**Your instructions**
For every record below, write out an exact copy.

**Material supplied**

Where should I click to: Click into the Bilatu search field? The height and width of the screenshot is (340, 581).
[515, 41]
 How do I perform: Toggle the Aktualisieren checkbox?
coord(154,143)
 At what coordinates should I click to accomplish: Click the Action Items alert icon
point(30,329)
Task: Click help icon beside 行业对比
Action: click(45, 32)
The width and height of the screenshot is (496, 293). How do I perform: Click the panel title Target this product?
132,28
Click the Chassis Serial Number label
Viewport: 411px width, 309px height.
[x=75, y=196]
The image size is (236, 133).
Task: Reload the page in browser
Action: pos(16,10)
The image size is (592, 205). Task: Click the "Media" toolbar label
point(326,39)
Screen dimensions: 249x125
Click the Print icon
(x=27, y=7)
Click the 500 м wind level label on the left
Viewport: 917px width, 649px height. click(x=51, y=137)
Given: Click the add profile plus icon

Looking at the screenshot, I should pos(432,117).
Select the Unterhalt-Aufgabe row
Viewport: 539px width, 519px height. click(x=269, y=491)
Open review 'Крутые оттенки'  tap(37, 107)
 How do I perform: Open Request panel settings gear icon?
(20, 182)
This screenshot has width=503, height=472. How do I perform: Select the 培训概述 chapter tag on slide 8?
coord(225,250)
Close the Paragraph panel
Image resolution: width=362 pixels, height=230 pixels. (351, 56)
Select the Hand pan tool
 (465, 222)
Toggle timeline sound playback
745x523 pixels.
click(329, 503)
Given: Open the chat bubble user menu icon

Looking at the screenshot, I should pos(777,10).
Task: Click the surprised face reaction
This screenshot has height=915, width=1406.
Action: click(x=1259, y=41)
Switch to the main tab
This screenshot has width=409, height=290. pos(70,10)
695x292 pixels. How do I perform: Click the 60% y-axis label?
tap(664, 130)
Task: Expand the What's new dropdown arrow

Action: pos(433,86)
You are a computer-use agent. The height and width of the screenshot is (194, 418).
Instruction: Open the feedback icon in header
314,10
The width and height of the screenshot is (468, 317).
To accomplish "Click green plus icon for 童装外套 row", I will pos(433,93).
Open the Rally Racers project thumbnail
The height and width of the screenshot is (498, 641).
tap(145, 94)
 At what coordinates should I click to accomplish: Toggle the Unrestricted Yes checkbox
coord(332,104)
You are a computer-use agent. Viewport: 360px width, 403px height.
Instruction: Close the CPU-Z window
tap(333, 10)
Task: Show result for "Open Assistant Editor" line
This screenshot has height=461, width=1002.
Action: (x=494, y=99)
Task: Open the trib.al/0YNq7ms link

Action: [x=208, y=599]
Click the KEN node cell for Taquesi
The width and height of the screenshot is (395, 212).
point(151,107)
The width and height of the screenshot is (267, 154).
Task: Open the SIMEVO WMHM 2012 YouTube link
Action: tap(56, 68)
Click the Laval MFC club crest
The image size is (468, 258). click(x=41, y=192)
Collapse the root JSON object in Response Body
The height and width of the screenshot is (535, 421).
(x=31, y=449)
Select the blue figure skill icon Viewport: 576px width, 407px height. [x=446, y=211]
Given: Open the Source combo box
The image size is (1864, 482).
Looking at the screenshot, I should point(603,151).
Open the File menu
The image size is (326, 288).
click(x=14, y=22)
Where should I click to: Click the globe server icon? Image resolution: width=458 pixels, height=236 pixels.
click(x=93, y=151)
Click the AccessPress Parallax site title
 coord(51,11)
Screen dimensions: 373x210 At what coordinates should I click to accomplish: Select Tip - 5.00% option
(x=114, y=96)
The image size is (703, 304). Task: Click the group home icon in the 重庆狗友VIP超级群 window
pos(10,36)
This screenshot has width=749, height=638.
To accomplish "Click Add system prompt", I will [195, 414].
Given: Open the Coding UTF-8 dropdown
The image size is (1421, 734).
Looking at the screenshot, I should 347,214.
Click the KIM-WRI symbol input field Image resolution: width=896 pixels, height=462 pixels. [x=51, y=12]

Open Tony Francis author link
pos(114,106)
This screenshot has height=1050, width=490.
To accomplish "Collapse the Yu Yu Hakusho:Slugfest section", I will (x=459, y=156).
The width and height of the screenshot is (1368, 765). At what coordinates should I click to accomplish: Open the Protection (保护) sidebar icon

**Answer for the task**
Where should I click to: Click into the Bilatu search field? The height and width of the screenshot is (340, 581).
[515, 41]
 How do I perform: Toggle the Aktualisieren checkbox?
coord(154,143)
 At what coordinates should I click to accomplish: Click the Action Items alert icon
point(30,329)
Task: Click help icon beside 行业对比
Action: click(45, 32)
The width and height of the screenshot is (496, 293). How do I perform: Click the panel title Target this product?
132,28
Click the Chassis Serial Number label
Viewport: 411px width, 309px height.
[x=75, y=196]
The image size is (236, 133).
Task: Reload the page in browser
Action: pos(16,10)
The image size is (592, 205). Task: Click the "Media" toolbar label
point(326,39)
Screen dimensions: 249x125
Click the Print icon
(x=27, y=7)
Click the 500 м wind level label on the left
Viewport: 917px width, 649px height. click(x=51, y=137)
Given: Click the add profile plus icon

Looking at the screenshot, I should pos(432,117).
Select the Unterhalt-Aufgabe row
Viewport: 539px width, 519px height. click(x=269, y=491)
Open review 'Крутые оттенки'  tap(37, 107)
 How do I perform: Open Request panel settings gear icon?
(20, 182)
This screenshot has width=503, height=472. How do I perform: Select the 培训概述 chapter tag on slide 8?
coord(225,250)
Close the Paragraph panel
Image resolution: width=362 pixels, height=230 pixels. (351, 56)
Select the Hand pan tool
 (465, 222)
Toggle timeline sound playback
745x523 pixels.
click(329, 503)
Given: Open the chat bubble user menu icon

Looking at the screenshot, I should pos(777,10).
Task: Click the surprised face reaction
This screenshot has height=915, width=1406.
Action: click(x=1259, y=41)
Switch to the main tab
This screenshot has width=409, height=290. pos(70,10)
695x292 pixels. How do I perform: Click the 60% y-axis label?
tap(664, 130)
Task: Expand the What's new dropdown arrow

Action: pos(433,86)
You are a computer-use agent. The height and width of the screenshot is (194, 418).
Instruction: Open the feedback icon in header
314,10
The width and height of the screenshot is (468, 317).
To accomplish "Click green plus icon for 童装外套 row", I will pos(433,93).
Open the Rally Racers project thumbnail
The height and width of the screenshot is (498, 641).
tap(145, 94)
 At what coordinates should I click to accomplish: Toggle the Unrestricted Yes checkbox
coord(332,104)
You are a computer-use agent. Viewport: 360px width, 403px height.
Instruction: Close the CPU-Z window
tap(333, 10)
Task: Show result for "Open Assistant Editor" line
This screenshot has height=461, width=1002.
Action: (x=494, y=99)
Task: Open the trib.al/0YNq7ms link

Action: [x=208, y=599]
Click the KEN node cell for Taquesi
The width and height of the screenshot is (395, 212).
point(151,107)
The width and height of the screenshot is (267, 154).
Task: Open the SIMEVO WMHM 2012 YouTube link
Action: tap(56, 68)
Click the Laval MFC club crest
The image size is (468, 258). click(x=41, y=192)
Collapse the root JSON object in Response Body
The height and width of the screenshot is (535, 421).
(x=31, y=449)
Select the blue figure skill icon Viewport: 576px width, 407px height. [x=446, y=211]
Given: Open the Source combo box
The image size is (1864, 482).
Looking at the screenshot, I should point(603,151).
Open the File menu
The image size is (326, 288).
click(x=14, y=22)
Where should I click to: Click the globe server icon? Image resolution: width=458 pixels, height=236 pixels.
click(x=93, y=151)
Click the AccessPress Parallax site title
 coord(51,11)
Screen dimensions: 373x210 At what coordinates should I click to accomplish: Select Tip - 5.00% option
(x=114, y=96)
The image size is (703, 304). Task: Click the group home icon in the 重庆狗友VIP超级群 window
pos(10,36)
This screenshot has width=749, height=638.
To accomplish "Click Add system prompt", I will [195, 414].
Given: Open the Coding UTF-8 dropdown
The image size is (1421, 734).
Looking at the screenshot, I should 347,214.
Click the KIM-WRI symbol input field Image resolution: width=896 pixels, height=462 pixels. [x=51, y=12]

Open Tony Francis author link
pos(114,106)
This screenshot has height=1050, width=490.
To accomplish "Collapse the Yu Yu Hakusho:Slugfest section", I will (x=459, y=156).
The width and height of the screenshot is (1368, 765). At what coordinates should I click to accomplish: Open the Protection (保护) sidebar icon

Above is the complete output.